The heads of the executive, legislative and judicial authorities in Iran called on state agencies to confront "chaos" and riots, and several Iranian universities witnessed protest gatherings, coinciding with demonstrations in several Western cities against the background of the death of the girl, Mahsa Amini, at the hands of the police.

Iranian President Ibrahim Raisi held a meeting with the heads of parliament and the judiciary, where the three presidents called on state agencies to confront what they described as chaos and riots, and to protect public security and public property in the country.

The meeting stressed the need for the Iranian media and elites to perform their duties in clarifying the "enemy's plots."

Today, Sunday, the Iranian parliament is scheduled to hold a closed meeting to discuss the protests taking place in the country.

Demonstrations and arrests

Posts on social media showed gatherings in a number of major cities, including Tehran, Isfahan, Rasht and Shiraz.

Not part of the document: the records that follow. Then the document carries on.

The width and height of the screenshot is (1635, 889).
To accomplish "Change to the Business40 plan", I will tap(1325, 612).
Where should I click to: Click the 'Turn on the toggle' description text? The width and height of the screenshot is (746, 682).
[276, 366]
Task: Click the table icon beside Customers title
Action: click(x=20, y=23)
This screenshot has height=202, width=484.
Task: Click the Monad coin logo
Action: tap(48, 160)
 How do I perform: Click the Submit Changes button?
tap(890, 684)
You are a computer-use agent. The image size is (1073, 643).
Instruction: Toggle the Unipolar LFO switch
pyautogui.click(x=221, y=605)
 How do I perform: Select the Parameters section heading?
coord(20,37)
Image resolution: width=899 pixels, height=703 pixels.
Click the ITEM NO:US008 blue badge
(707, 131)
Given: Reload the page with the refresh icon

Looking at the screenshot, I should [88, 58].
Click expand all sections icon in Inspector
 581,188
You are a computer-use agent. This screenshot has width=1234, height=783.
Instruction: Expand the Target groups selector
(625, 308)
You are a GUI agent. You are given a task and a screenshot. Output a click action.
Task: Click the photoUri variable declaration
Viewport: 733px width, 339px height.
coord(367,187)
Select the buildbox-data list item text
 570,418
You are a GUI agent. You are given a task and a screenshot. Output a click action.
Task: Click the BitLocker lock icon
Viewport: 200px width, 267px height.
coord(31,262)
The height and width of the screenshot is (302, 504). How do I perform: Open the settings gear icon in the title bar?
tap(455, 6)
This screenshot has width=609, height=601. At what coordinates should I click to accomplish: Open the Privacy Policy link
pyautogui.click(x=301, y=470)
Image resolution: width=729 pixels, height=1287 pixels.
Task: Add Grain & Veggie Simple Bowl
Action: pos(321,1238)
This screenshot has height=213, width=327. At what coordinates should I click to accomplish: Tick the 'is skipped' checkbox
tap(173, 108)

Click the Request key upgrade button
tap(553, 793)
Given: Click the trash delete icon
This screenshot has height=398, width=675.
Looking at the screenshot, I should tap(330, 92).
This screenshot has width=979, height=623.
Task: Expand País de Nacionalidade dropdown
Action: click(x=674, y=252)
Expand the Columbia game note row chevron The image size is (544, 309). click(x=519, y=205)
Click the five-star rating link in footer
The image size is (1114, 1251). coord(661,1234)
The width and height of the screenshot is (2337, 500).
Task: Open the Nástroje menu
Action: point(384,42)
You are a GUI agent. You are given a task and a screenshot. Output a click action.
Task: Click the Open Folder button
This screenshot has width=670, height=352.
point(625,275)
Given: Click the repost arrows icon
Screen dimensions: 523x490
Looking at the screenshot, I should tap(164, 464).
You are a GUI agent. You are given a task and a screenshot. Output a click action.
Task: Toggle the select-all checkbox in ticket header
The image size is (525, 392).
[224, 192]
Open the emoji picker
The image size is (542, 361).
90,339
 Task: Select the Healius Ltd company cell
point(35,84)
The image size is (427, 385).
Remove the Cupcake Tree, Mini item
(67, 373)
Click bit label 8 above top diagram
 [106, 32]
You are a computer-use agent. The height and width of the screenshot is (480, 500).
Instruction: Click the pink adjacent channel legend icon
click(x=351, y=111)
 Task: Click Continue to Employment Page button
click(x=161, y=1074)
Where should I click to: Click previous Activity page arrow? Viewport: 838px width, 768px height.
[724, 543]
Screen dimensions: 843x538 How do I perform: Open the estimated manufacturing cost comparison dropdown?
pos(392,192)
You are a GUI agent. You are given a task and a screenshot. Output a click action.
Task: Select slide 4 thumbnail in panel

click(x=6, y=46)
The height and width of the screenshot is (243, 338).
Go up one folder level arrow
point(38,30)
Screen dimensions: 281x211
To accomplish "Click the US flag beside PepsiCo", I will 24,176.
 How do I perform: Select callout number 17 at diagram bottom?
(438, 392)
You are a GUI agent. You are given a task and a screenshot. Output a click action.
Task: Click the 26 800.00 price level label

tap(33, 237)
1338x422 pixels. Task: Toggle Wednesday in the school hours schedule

In Tehran's commercial Bazaar district, protesters chanted, "We will be killed one by one if we do not unite," while elsewhere in the capital they blocked a main road with a wire fence.

Activists reported that the authorities arrested dozens of Tehran University students on Saturday, and Fars News Agency said that some protesters were arrested in a square near the university.

Fars news agency also reported that about 400 students at the University of Isfahan in the center of the country staged a protest on the university's campus on Saturday, denouncing the police's handling of the protesters.

The agency added that the students chanted "sharp" slogans and other slogans calling for women's freedom, without rioting inside the university.

Fars news agency reported that the students tried to move the demonstration outside the university, but police forces prevented them using tear gas.

The protesters said they will not participate in the classes until the detained students are released.

Iranian websites also said that shop owners in the Shush area, south of Tehran, and in the city of Diwan Dora in the Kurdistan province in the west of the country, carried out a strike to protest the death of the young woman, Mahsa.

Meanwhile, the authorities arrested singer Sherwin Hajipour, after he published a song in support of the protests, in addition to a number of athletes for supporting the protests.

Amnesty International stated that the government's crackdown on the demonstrations has so far killed at least 52 people and injured hundreds, while activists say that the authorities have arrested dozens.

Part of a large demonstration in Trafalgar Square in London (Getty Images)

global protests

On the global level, Saturday, thousands of people demonstrated in London, Paris, Rome, Madrid, Athens, San Francisco, New York, and other Western cities, in solidarity with the Iranian demonstrators, and some of them carried pictures of Mahsa, who died 3 days after her arrest by the police.

In London, about 2,500 people, mostly Kurds, participated in a protest in Trafalgar Square, waving Iranian and Kurdish flags.

More than two weeks ago, protests erupted over the death of Mahsa Amini, a 22-year-old woman from the Iranian Kurdistan region, after her death was announced 3 days after she was detained by the "moral police" in Tehran because of her "improper clothes".